Separation, distance, objectification and electronic means of communication; the loss of human emotions in the very living of life, where the organic has become equivalent to the android, where the original concept encompassed an admixture of synthetic humanity and the combining of components both human and mechanized – and so the artificial construct that we feared in those novels of sci-fi nightmares has, in fact, been realized.
Orwell’s major work, 1984 is, by comparison, both prescient and outdated. The underlying concept of a totalitarian state is still relevant, but the technological means by which we have achieved such a state of affairs, and the naïve assumption that we would somehow be informed enough to recognize when we are being “had” by such powerful forces of domination, leaves one breathless with puzzlement.
Existentialism, especially of the French version (i.e., Sartre and Camus, as the two paradigmatic participles – borrowing from the grammatical meaning and translating it into the positional element of influence) argues at the inception from its philosophical origination that language games geared towards objectification and distancing from the humanity of worth, value and normative constraints as defined by the traditions evolving from social contracts, is intended to allow for the justification of the depraved to engage in violent acts of crimes against humanity.

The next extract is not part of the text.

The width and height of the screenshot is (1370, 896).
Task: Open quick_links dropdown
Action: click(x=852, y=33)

Language allows for cruelty. How we describe, in what form and manner the grammatical application separates, distances and isolates groups into demeaning and debasing linguistic caricatures that alters the essence of who we are, allows for how we treat one another to result in the horrors of 20th Century camps of torture, totalitarianism and total war. We can couch language and hide behind it to do as we want. Power left in the hands of evil, with the meaninglessness of language disseminated among a gullible population left without dictionaries and relying upon the technological information controlled by an elite few, will only progressively decay and deteriorate the foundations of liberty and freedom.
For Federal employees and U.S. Postal workers who already experience the consequences of having to submit to linguistic elasticity, meaningless phrases of power and totalitarianism are already in a difficult position when a medical condition begins to impact and prevent the Federal or Postal employee from continuing in the career one has chosen.

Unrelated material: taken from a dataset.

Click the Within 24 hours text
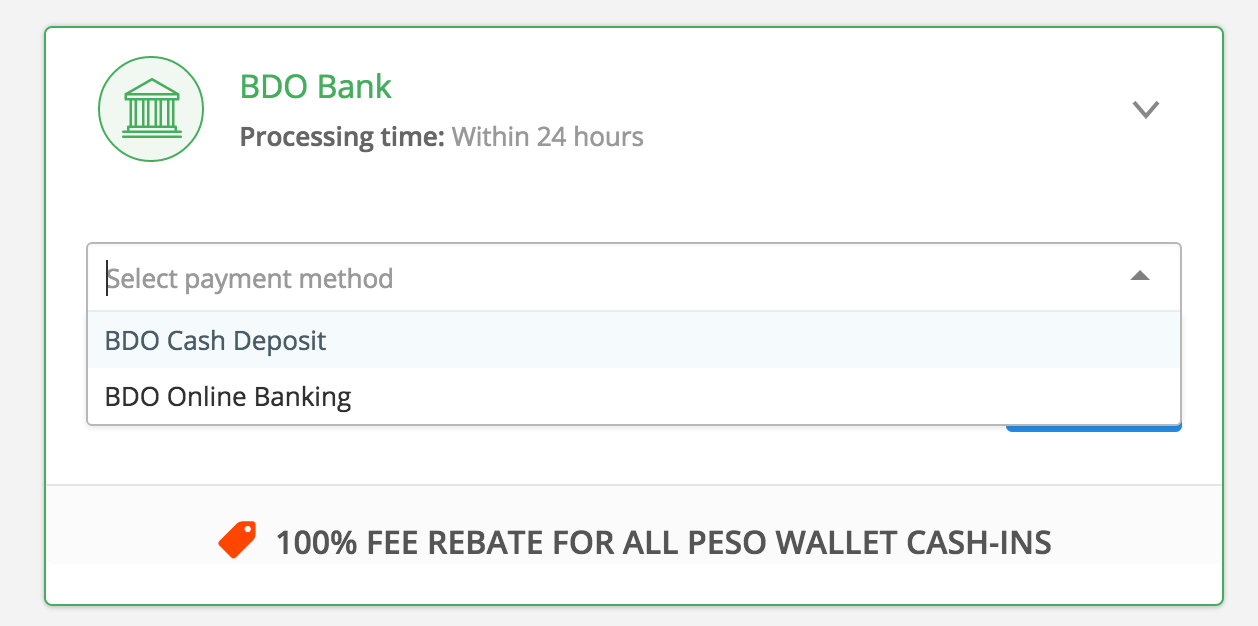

Filing for Federal Disability Retirement benefits, whether the Federal or Postal employee is under FERS, CSRS or CSRS Offset, is often a test of sorts that reveals how we treat one another, and it is always better to know at the outset who one’s friends and caring associates are, than to remain in ignorance while the knives are sharpened for the time you turn your back and expect some protections to have watchful eyes while the weakness of debilitating medical conditions continues to progressively deteriorate.